Los refugiados ucranianos se dirigen primero a un campamento temporal de tiendas de campaña cerca de la frontera, pero el 90% consigue encontrar familias que los acojan. El ya frágil gobierno moldavo se esfuerza por satisfacer sus necesidades.
“Tenemos muchos niños y mujeres”, dice Ala Volentik, una voluntaria que ayuda a gestionar el dormitorio de refugiados en el centro de exposiciones. “Hay personas con discapacidades y problemas médicos”.
La mayoría de los ucranianos y otros refugiados que llegan a Moldavia se dirigen luego a Polonia u otras partes de Europa.
Los vecinos del Sr. Razgoyev, que se habían unido a su huida, partieron hacia los familiares que vivían en Alemania. Pero él, su esposa e hijos y la familia de su hermano se quedaron en Moldavia.

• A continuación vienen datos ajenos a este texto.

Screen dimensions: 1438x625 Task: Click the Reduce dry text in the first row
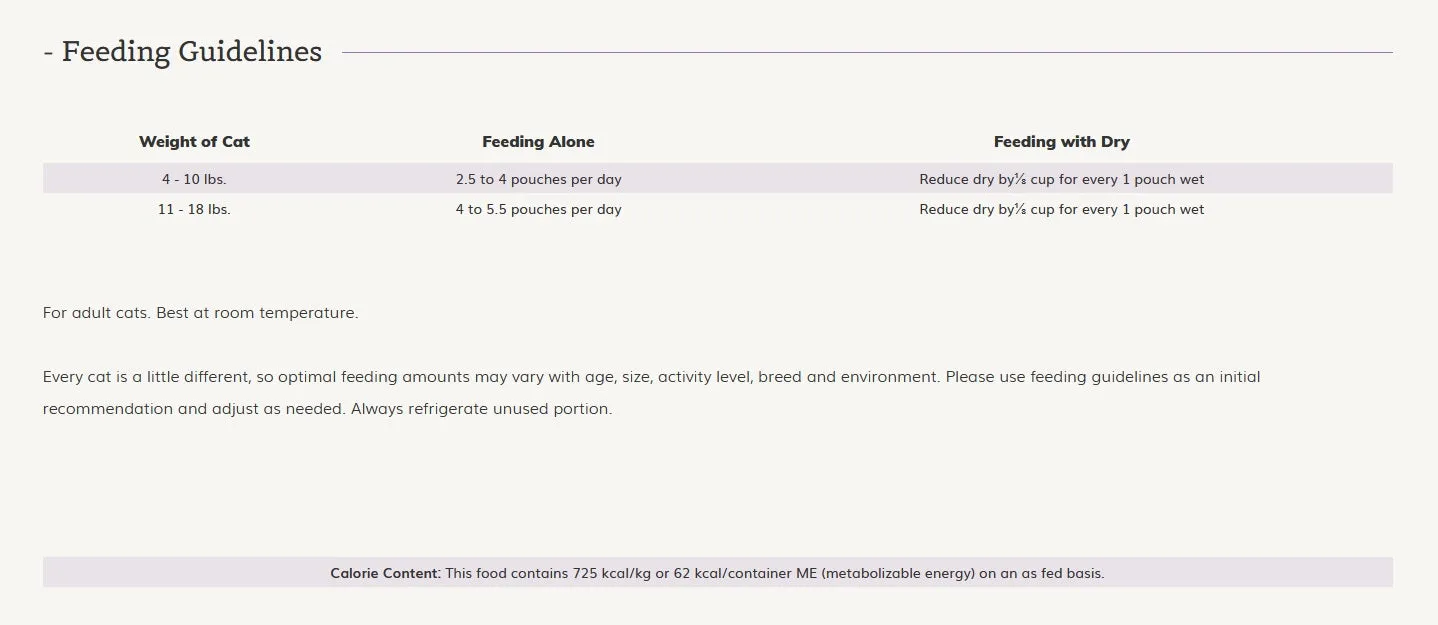tap(1061, 180)
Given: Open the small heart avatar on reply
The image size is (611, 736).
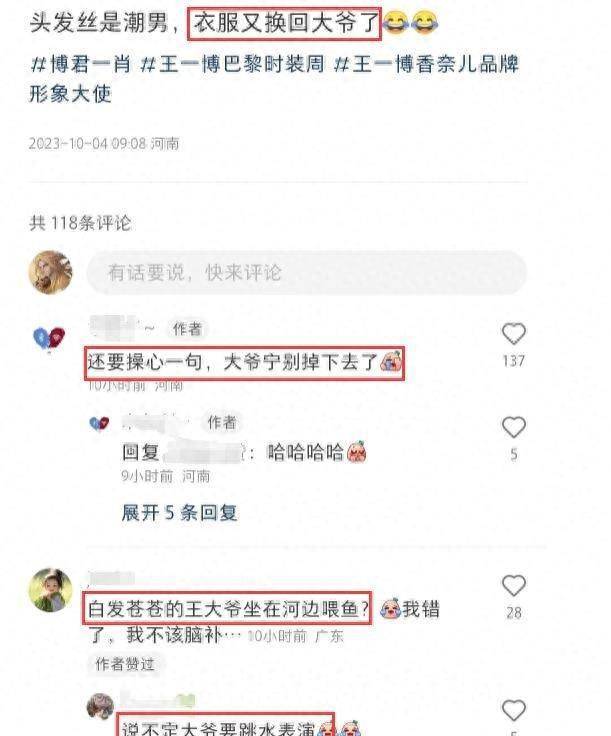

Buscó en la web y encontró una casa a un precio razonable -más bien una cabaña- en Ivancea, una aldea remota en una zona rural poco poblada al norte de la capital, Chisinau, que consiguieron alquilar al simpático propietario.
La casa está helada, y él y su hermano pasan interminables horas cortando leña para la chimenea. Pero es un techo sobre su cabeza.
Luego vinieron las preocupaciones por el dinero. Tenían montones de dinero ucraniano. Pero los bancos y las casas de cambio de Moldavia se negaron de repente a cambiar más. Alguien tenía que volver a Ucrania y depositar el dinero en una tarjeta de débito para poder retirarlo en el extranjero.
Al Sr. Razgoyev le preocupaba que, si volvía, no le permitieran salir y traer la tarjeta. Así que Olga volvió a Ucrania, y él esperó nervioso durante horas en el duro frío de la frontera de Palanka a que volviera sana y salva.
Un problema de salud le exime de ser soldado, pero una vez que sus hijos se hayan asentado, espera volver a Ucrania.
“Cuando sepa que mis hijos y mi mujer están a salvo aquí, volvería a luchar por Ucrania”, dice. “Porque es mi hogar”.
A pesar de todo lo sucedido, no alberga ninguna ira hacia los rusos, ni siquiera hacia Rusia, un país que conoce bien.
“No es culpa de ellos”, dice. “Ellos también están sufriendo. Culpo a un hombrecillo que tiene el diablo dentro”.